__Records for the exercise__:
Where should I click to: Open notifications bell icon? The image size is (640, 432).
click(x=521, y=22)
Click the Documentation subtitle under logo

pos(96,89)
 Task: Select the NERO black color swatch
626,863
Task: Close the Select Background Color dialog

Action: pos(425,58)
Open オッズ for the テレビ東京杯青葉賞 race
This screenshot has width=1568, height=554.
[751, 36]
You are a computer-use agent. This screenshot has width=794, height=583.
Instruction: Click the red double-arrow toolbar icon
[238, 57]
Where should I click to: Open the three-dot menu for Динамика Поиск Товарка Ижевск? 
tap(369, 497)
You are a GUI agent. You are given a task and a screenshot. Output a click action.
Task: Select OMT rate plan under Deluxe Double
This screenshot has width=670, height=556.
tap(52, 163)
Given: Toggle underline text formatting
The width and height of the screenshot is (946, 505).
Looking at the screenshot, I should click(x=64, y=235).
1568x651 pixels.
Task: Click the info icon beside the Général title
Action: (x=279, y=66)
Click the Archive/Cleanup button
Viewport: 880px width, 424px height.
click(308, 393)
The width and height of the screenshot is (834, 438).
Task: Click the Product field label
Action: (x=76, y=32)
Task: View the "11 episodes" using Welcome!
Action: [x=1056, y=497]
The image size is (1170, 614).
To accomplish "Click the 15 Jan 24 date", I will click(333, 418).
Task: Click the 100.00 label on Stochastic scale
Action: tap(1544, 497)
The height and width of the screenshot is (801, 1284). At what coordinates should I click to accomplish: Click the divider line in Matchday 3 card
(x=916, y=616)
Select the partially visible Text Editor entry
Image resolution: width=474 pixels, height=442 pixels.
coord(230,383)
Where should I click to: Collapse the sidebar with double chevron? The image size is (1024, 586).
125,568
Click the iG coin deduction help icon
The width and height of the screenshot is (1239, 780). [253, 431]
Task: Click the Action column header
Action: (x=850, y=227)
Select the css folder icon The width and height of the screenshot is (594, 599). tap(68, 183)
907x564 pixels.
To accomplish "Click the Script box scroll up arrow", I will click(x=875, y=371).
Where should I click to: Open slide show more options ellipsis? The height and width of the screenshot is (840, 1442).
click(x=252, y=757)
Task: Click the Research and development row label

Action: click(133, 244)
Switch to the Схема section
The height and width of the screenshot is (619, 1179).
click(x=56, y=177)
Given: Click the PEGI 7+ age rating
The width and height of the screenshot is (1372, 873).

__Instructions to follow__:
Return every line holding the word "agent" from the records.

__Task response__:
You are a computer-use agent. This screenshot has width=794, height=583.
You are a GUI agent. You are given a task and a screenshot. Output a click action.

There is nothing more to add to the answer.